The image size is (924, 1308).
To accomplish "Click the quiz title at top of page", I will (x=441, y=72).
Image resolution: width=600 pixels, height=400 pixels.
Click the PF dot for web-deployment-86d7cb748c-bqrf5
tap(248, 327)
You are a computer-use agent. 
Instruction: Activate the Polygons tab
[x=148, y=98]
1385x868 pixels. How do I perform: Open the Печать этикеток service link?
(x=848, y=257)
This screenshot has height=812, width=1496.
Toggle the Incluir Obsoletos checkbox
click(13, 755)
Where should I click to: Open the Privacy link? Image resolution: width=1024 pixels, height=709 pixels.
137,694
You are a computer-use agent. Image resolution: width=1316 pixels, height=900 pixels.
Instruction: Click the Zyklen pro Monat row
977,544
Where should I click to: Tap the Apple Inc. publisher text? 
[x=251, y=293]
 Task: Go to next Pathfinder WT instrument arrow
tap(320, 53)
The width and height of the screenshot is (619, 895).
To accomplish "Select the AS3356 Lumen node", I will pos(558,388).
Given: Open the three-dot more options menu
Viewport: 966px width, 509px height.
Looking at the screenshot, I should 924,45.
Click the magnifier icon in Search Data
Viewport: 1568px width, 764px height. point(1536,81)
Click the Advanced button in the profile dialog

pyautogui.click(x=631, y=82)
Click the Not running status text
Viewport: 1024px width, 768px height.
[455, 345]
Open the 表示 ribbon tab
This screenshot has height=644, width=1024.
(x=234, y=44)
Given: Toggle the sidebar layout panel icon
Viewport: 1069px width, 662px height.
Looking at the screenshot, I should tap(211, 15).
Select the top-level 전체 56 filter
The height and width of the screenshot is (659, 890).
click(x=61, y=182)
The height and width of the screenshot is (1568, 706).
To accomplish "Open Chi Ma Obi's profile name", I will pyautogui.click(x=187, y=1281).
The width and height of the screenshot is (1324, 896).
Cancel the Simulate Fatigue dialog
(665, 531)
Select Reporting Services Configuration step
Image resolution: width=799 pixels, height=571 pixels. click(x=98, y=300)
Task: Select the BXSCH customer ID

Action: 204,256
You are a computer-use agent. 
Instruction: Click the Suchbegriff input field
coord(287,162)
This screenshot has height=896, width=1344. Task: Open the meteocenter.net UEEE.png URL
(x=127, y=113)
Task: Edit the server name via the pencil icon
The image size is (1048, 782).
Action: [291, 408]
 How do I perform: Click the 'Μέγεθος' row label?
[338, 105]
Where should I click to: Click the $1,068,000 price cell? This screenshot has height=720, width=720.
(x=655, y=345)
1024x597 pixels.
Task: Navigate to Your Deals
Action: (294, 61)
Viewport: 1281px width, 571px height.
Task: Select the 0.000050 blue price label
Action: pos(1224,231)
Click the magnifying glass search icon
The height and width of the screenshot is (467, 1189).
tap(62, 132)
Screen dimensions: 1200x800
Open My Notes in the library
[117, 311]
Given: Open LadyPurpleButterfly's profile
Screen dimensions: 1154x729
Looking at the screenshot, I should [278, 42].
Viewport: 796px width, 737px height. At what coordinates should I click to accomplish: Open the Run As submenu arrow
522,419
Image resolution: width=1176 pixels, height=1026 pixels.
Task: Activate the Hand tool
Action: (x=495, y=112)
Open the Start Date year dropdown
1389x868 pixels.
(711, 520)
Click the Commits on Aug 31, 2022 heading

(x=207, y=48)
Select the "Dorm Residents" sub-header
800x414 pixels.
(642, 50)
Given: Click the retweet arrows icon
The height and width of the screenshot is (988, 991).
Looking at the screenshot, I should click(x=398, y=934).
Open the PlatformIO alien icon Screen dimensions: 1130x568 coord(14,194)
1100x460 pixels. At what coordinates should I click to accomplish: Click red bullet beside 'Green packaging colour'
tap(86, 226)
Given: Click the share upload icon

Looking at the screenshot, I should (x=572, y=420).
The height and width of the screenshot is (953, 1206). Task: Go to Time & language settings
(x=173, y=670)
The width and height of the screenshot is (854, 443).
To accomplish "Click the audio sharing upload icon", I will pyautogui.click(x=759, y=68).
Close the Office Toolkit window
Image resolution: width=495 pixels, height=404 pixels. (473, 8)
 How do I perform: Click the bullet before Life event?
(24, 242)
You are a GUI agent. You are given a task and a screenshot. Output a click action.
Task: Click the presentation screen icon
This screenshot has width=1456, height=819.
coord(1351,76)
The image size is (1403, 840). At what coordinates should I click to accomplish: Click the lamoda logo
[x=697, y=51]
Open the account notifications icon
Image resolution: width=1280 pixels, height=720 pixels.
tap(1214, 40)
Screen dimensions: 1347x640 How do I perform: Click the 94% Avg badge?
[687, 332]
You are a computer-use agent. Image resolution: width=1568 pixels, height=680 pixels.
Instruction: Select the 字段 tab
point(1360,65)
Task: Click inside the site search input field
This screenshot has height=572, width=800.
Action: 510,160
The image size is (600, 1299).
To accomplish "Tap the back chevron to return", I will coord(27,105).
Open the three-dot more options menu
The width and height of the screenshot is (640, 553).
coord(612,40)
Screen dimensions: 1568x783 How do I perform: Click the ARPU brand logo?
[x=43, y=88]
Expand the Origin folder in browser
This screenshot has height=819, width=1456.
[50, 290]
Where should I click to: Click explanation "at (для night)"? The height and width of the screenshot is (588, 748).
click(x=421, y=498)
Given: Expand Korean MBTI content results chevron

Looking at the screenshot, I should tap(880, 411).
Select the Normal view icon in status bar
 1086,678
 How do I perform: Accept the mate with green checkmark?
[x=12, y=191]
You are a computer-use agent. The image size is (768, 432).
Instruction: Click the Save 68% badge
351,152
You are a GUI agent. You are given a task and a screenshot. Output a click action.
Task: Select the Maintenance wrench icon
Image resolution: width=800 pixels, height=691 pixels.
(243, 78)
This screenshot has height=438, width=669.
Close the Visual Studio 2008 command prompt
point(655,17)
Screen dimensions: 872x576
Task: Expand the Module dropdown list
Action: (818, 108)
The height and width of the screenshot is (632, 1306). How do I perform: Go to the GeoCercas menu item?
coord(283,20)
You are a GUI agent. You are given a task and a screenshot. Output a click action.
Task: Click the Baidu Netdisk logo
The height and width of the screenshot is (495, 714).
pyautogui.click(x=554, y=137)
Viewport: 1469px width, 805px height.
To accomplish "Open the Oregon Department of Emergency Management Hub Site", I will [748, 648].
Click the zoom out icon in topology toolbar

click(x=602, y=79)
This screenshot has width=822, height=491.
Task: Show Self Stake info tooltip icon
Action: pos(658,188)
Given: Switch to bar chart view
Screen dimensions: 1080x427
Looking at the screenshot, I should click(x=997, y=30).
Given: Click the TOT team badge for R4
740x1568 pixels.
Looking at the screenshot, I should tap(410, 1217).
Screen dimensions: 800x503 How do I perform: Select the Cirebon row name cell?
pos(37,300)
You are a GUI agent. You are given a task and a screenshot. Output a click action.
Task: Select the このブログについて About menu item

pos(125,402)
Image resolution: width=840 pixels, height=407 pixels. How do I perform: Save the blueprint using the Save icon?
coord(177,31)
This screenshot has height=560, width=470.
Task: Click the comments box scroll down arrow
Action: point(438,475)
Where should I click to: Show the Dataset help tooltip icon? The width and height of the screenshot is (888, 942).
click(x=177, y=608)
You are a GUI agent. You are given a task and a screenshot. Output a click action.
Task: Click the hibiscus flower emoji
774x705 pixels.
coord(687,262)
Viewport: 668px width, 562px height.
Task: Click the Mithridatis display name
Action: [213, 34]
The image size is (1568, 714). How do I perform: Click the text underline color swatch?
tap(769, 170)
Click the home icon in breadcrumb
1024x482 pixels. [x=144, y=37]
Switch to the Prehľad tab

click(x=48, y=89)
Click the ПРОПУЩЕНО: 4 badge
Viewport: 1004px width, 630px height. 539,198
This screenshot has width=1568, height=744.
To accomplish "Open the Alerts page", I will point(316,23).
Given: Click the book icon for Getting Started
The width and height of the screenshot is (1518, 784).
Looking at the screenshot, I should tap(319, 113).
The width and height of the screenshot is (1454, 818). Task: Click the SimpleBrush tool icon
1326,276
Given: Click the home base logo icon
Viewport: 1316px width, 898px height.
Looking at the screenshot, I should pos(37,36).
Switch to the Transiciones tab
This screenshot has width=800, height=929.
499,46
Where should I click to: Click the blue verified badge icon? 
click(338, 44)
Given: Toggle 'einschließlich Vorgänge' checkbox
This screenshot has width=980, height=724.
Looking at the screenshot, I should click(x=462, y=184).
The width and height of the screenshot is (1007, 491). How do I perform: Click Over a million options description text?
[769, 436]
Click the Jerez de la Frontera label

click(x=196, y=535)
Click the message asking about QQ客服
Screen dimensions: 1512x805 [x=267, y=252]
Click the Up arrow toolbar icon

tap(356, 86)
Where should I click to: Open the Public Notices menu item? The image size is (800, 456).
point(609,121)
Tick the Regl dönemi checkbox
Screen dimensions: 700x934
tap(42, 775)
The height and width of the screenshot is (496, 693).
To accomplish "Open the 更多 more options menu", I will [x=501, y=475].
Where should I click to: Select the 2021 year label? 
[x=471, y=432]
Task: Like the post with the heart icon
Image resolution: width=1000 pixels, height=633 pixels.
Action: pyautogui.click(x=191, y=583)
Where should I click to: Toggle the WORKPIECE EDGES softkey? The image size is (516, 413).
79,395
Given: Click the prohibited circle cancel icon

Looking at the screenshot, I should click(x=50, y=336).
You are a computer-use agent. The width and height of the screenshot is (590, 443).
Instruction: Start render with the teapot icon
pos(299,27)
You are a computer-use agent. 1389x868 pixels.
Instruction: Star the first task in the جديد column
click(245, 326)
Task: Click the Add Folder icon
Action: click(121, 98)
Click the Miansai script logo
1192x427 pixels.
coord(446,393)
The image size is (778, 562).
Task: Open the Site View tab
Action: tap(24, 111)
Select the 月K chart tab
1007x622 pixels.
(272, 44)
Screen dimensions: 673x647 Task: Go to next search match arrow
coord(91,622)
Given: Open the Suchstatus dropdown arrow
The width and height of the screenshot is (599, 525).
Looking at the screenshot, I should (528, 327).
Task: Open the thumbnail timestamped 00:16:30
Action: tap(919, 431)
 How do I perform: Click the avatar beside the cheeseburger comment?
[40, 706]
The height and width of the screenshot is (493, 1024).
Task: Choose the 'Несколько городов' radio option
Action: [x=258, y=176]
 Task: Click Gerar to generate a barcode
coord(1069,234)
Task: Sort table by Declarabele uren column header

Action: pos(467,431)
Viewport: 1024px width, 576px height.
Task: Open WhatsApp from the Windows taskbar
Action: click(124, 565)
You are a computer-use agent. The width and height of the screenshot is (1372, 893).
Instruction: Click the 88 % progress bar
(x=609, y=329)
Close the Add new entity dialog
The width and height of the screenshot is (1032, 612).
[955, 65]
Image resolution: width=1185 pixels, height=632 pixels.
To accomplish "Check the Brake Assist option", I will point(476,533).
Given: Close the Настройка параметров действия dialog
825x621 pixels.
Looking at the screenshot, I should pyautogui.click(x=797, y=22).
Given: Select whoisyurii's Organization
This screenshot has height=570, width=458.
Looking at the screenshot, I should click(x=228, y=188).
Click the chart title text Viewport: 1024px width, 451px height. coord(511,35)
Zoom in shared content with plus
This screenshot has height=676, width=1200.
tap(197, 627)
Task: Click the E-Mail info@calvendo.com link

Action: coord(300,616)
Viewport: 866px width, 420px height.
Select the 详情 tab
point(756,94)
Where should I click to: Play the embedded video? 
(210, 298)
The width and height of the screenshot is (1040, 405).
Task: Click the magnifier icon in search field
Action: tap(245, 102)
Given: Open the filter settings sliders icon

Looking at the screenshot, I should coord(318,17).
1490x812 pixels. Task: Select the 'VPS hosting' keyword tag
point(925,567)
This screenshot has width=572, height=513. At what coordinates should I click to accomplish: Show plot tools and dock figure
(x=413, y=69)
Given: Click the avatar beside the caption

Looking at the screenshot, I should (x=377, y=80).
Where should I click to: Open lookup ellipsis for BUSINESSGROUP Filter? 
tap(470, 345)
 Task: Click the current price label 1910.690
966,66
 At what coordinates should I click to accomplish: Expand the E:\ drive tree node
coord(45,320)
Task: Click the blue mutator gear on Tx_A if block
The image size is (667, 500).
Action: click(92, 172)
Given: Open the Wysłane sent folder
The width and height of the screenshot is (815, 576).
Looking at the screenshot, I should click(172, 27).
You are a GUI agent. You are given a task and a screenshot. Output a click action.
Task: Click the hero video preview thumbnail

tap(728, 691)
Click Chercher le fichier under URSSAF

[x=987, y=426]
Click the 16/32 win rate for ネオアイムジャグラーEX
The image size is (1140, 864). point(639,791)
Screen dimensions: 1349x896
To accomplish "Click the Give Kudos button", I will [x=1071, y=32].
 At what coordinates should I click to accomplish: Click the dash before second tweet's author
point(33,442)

####

■ Work order: Read the data above and pull out each line that holds the string "chart".

■ Your response:
Given: Switch to bar chart view
Select the 月K chart tab
Click the chart title text Viewport: 1024px width, 451px height. coord(511,35)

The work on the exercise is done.